Brian joined the platoon in December, and later he carried our radio. We shared a hooch of two ponchos, and wrapped up against the chill of the Southeast Asian nights in damp poncho liners. We waded through paddies and hacked through jungle. We were in Quang Tri for Tet, then the relief of Khe Sanh and into the A Shau Valley. Brian died in Quang Tri Province in May, thirty-nine years ago (2). He is memorialized on Panel 65E, Line 2, one of 58,256. He never saw his twentieth birthday.

Brian’s mother wrote, “Brian has been buried on a small hill top overlooking a peaceful valley. It is a secluded and restful place, and we are able to go up each evening and pray for his eternal rest.” (1)

Men and women, including some dear to me, continue along that unbroken road, in Korea, in Afghanistan, in Iraq and elsewhere on land, sea, and in the air around the globe. (3) Unfortunately, gallantry and tears never leave us.

It was right – that thing I was told. I don’t much appreciate how hard it is to be a sports car – race car – driver. Nor any other athelete, football player or snowboarder.
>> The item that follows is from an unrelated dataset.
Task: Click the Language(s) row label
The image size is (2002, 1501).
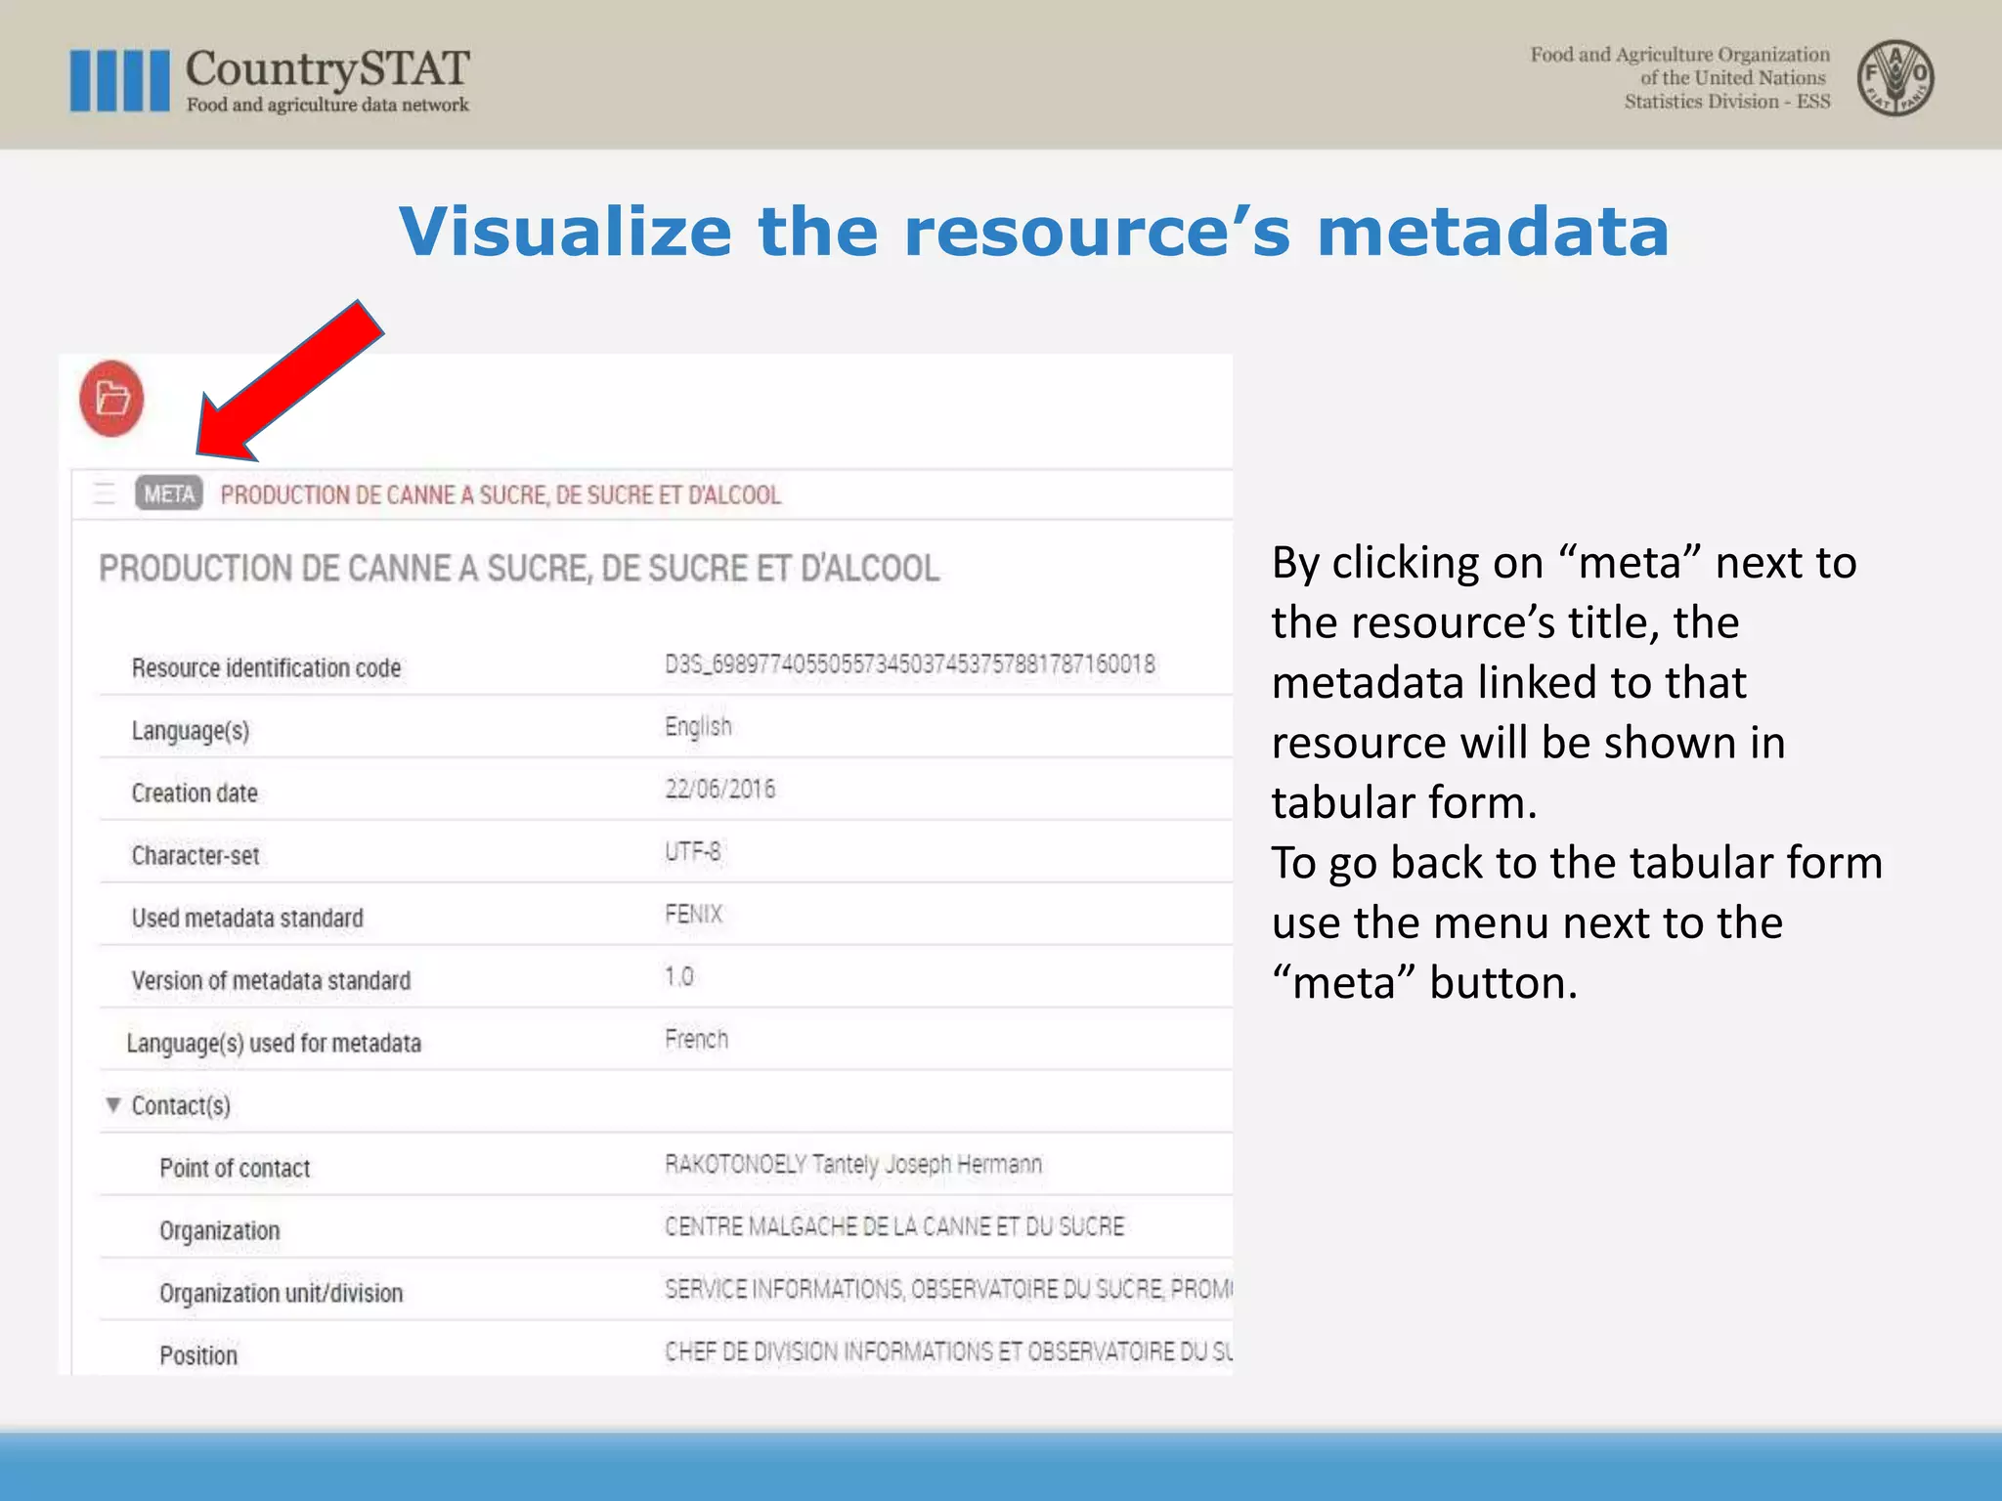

Especially on this Memorial Day 2007. Today, I’ll take to heart, for my lost friend Brian and for others, these words penned at Dak To, Republic of Vietnam, January 1, 1970, by a young man soon to become one of “those gentle heroes.”

If you are able, save for them a place inside of you
and save one backward glance when you are leaving
for the places they can no longer go.

Be not ashamed to say you loved them,
though you may or may not have always.
Take what they have taught you with their dying
and keep it with your own.

And in that time when men decide and feel safe
to call the war insane, take one moment
to embrace those gentle heroes you left behind.


Michael Davis O'Donnell
Panel 12W Line 40
KIA March 24, 1970

Notes: Memorial Day 2011

(1) I've since visited that "restful place."
(2) Now forty-three years.
(3) "some dear to me," will apply to Afghanistan later this year when Major Courtney Short begins a tour with the 1st Armored Division.